Simultaneous Identification of Coefficients and Source in a Subdiffusion Equation from One Passive Measurement

TL;DR

This paper develops a method to uniquely identify coefficients and a source term in a subdiffusion equation from a single passive measurement, combining theoretical analysis with a reconstruction algorithm and numerical validation.

Contribution

It introduces new uniqueness results for simultaneous parameter and source identification in fractional diffusion equations, extending to multidimensional cases under symmetry.

Findings

Uniqueness of parameter and source identification established.

Reconstruction algorithm demonstrated through numerical simulations.

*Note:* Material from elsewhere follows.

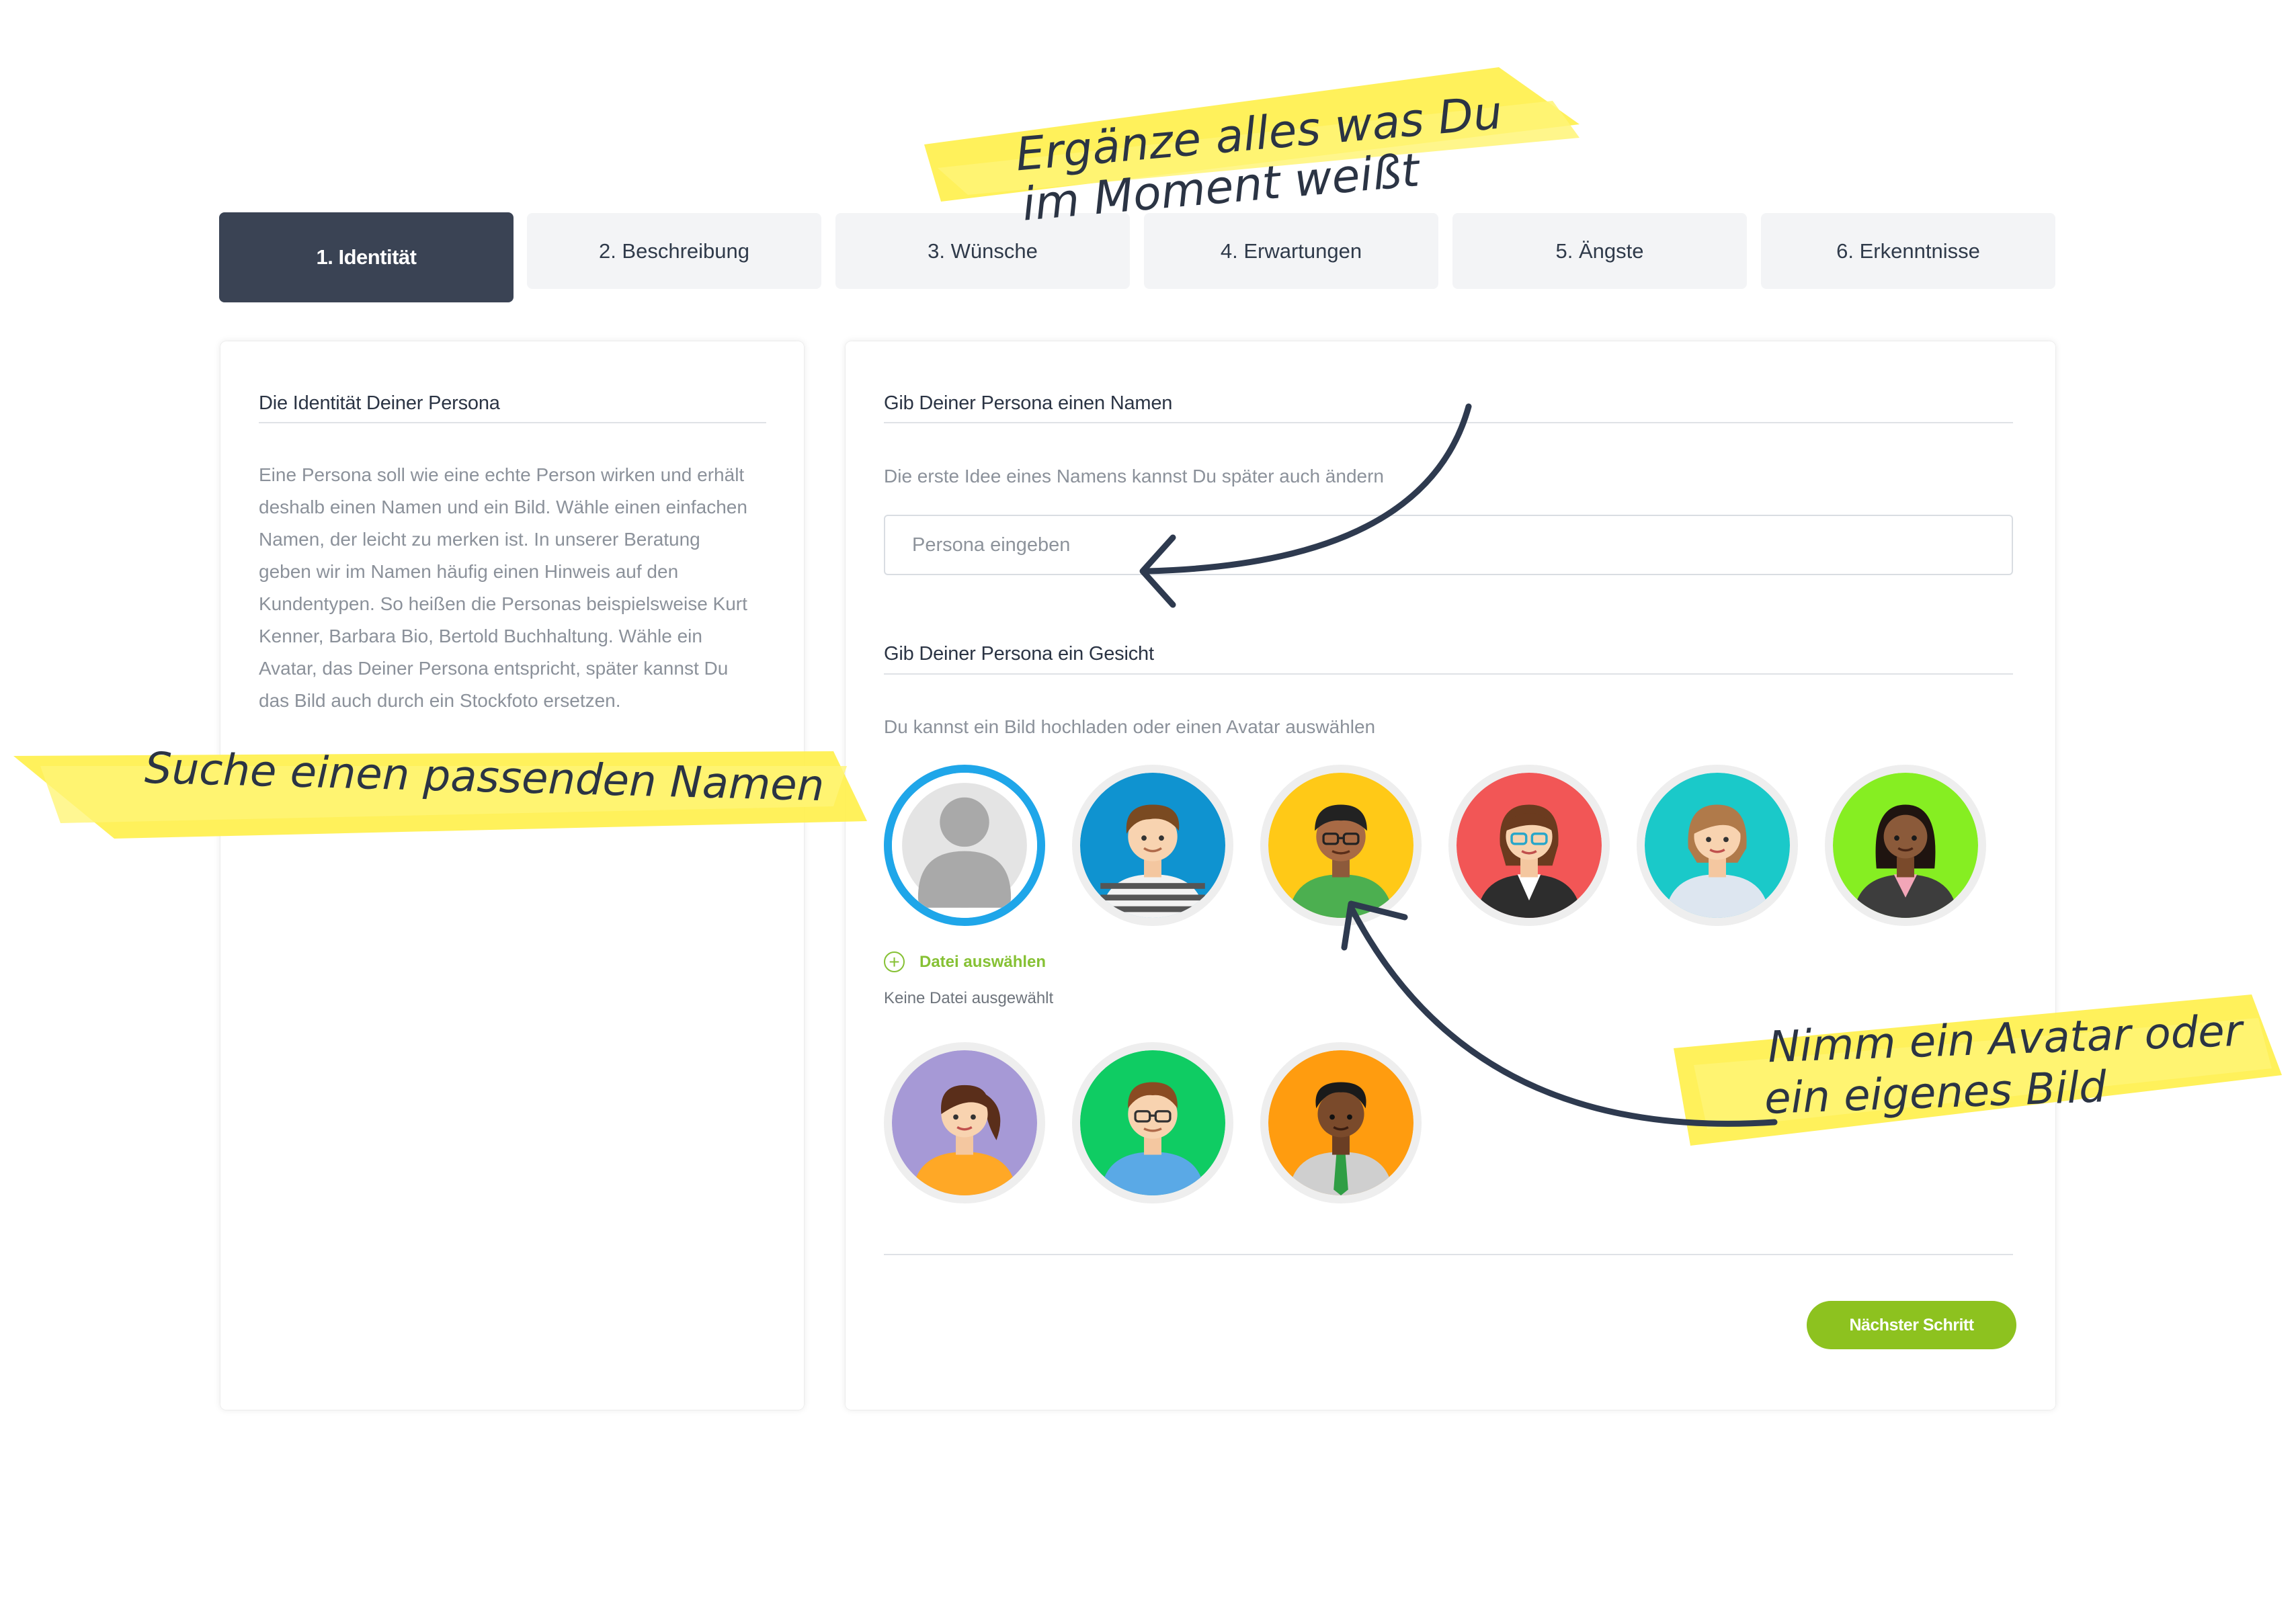 This screenshot has height=1612, width=2296. I want to click on avatar-man-tie, so click(1341, 1122).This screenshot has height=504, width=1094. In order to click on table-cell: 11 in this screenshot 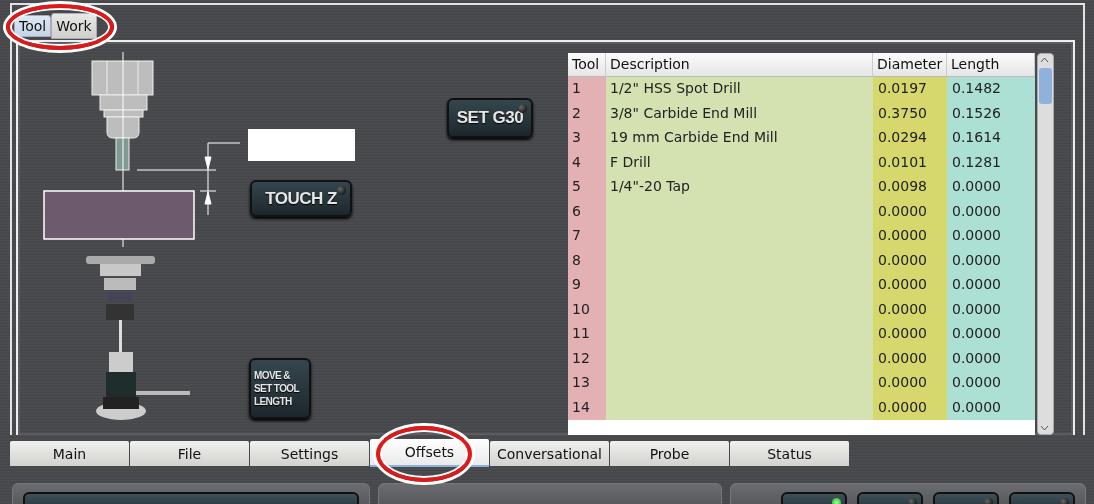, I will do `click(587, 334)`.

Extension of results to multidimensional settings with symmetry assumptions.

Abstract

This article is devoted to the detection of parameters in anomalous diffusion from a single passive measurement. More precisely, we consider the simultaneous identification of coefficients as well as a time-dependent source term appearing in a time-fractional diffusion equation from a single boundary or internal passive measurement. We obtain several uniqueness results in dimension one as well as a multidimensional extension under some symmetry assumptions. Our analysis relies on spectral representation of solutions, complex and harmonic analysis combined with some known inverse spectral results for Sturm-Liouville operators. The theoretical results are complemented by a corresponding reconstruction algorithm and numerical simulations.